The normal values of the relationships at the Fig. 10 are calculated as follows
Normal 1: N 1 = mf11(m)mf23(m 1)/C T = C 3/C T
Normal 2: N 2 = mf21(m)mf21(m 1)/C T = C 4/C T
Normal 3: N 3 = mf11(m)mf21(m 1)/C T = C 1/C T
Normal 4: N 4 = mf11(m)mf22(m 1)/C T = C 2/C T
Normal 5: N 5 = mf13(m)mf22(m 1)/C T = C 8/C T
Normal 6: N 6 = mf13(m)mf23(m 1)/C T = C 9/C T
Normal 7: N 7 = mf12(m)mf22(m 1)/C T = C 5/C T
Normal 8: N 8 = mf12(m)mf23(m 1)/C T = C 6/C T
Normal 9: N 9 = mf13(m)mf21(m 1)/C T = C 7/C T
and y is evaluated by using Eq. (12). The signal obtained after further modifications to the ANFIS is shown in Fig. 11-a. The distortion values of the corrected signal as a result of the second ANFIS study applied to the noise affected harmonic signal are shown in Fig. 11-b.
At the end of the second ANFIS study, the distortion value of the distorted signal is reduced from 18.11% to 1 .21%. This value is much more ideal for power electronics applications and energy quality improvement applications and other signal processing and generation applications.

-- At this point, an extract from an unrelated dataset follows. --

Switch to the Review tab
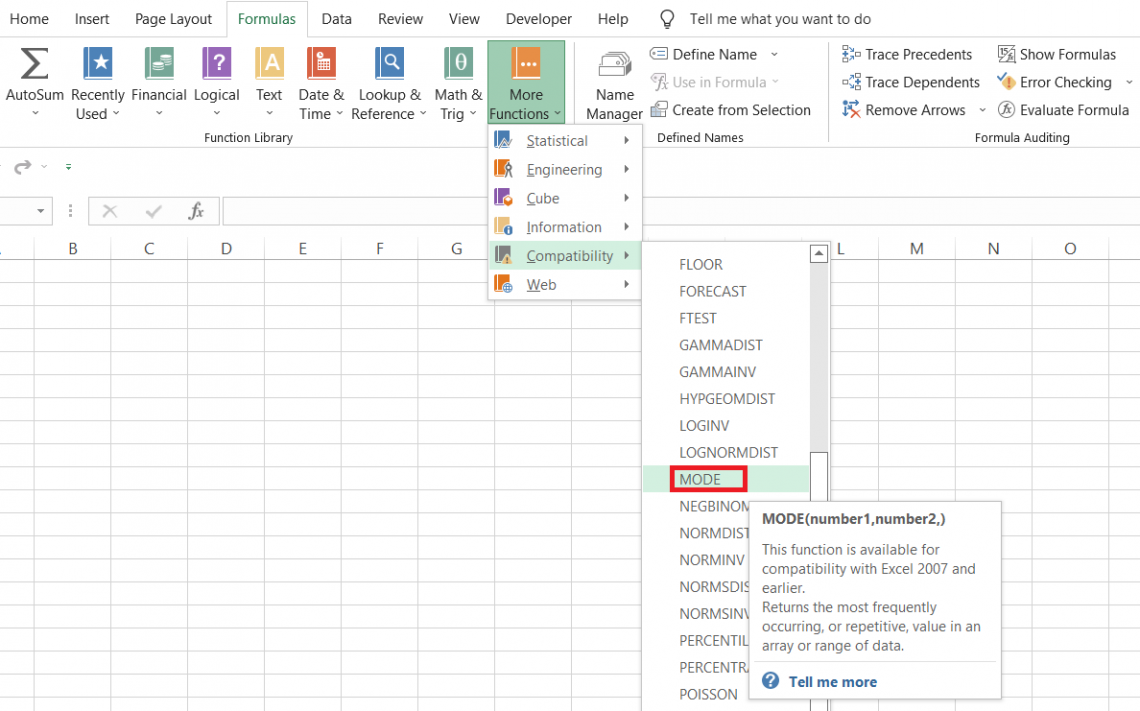The image size is (1140, 711). 400,18
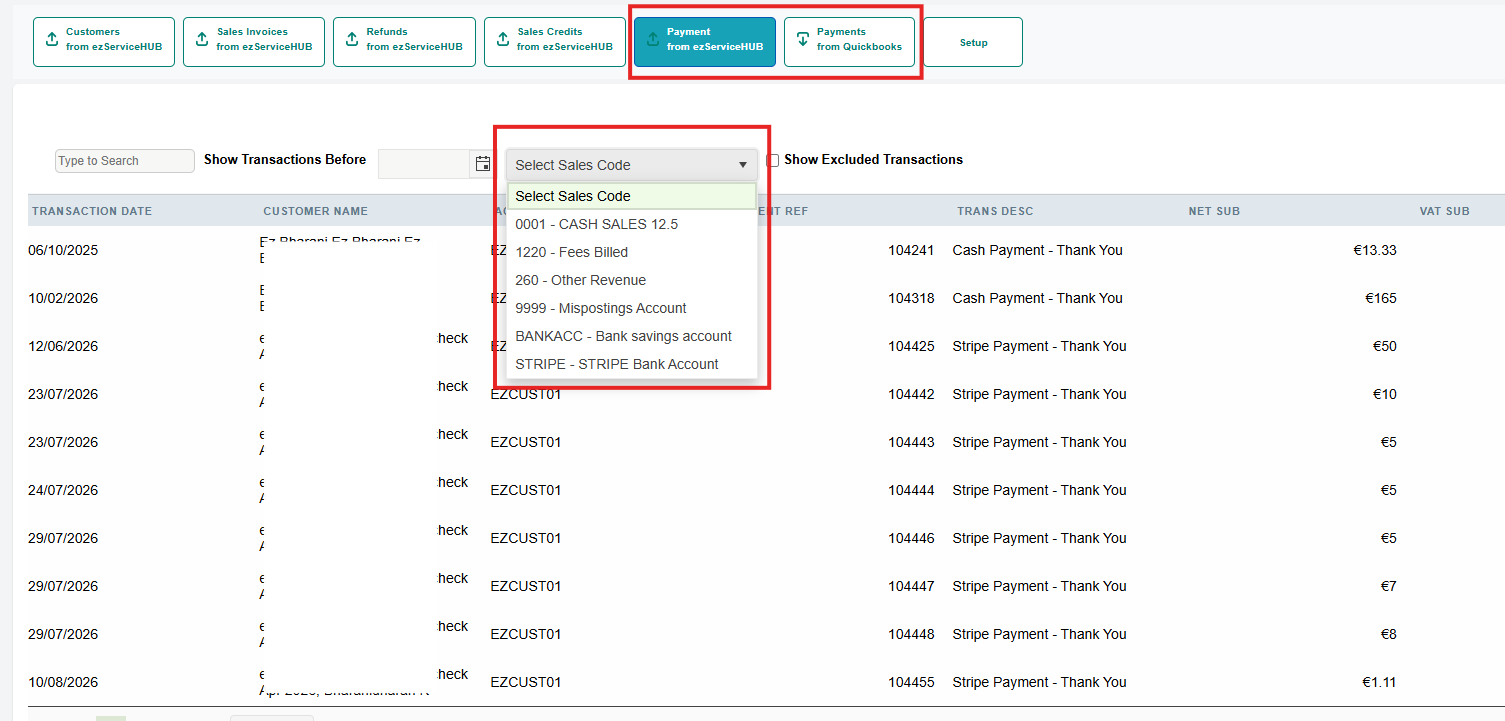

The estimation of m 2 is successfully made by the network of 5-layer adaptive neural fuzzy logic in Fig. 6. The estimated signal x is obtained from signal m with noise pollution as in Fig. 9. The distorted sinus signal is shown in Fig. 9, which is very close to the hypothetical clear signal after it corrected. In the second experiment, the signal is further corrected after C and N are arranged for new coupling. Then, the noised signal approaches the reference signal according to the first experiment. Therefore, ANFIS performs good work on the electrical signal. These results show that it can be used both in the correction of the distortions to occur in the loads fed by the sinus voltage source, or in the correction of the signals to be used in modulation techniques for control or information transfer purposes. Therefore, extra equipment will not be necessary for the correction of the signals. Extra energy losses in energy transmission will be avoided. By modifying the noise of the signals used in modulation, an effective switching control is made. Additionally, the loss of information will be prevented by eliminating the noise in the modulation signals in data transportation of communication.
3 | CONCLUSIONS
The correction of the distorted electrical signal with an adaptive fuzzy logic (ANFIS) due to noise forming in electrical signals was discussed. Therefore, after considering the structure of the clear reference signal equation, a noise that occurred in the sinus structure was included in the clear reference signal structure. The measured information signal with an interference signal that was formed from a separate noise source with a nonlinear process that was a certain unknown. After an interference signal was generated, the measured signal was given with the original information signal, and the interference summing. In the correction stage of the signals, the adaptive fuzzy logic system in the Matlab toolbox, the source noise signal, and the measured signal values were entered. Then, the experiment is performed via a 3-triangular membership function. According to our results the distorted signal after the correction operations was very close to the reference signal. Therefore, ANFIS was affected on a noised electrical signal.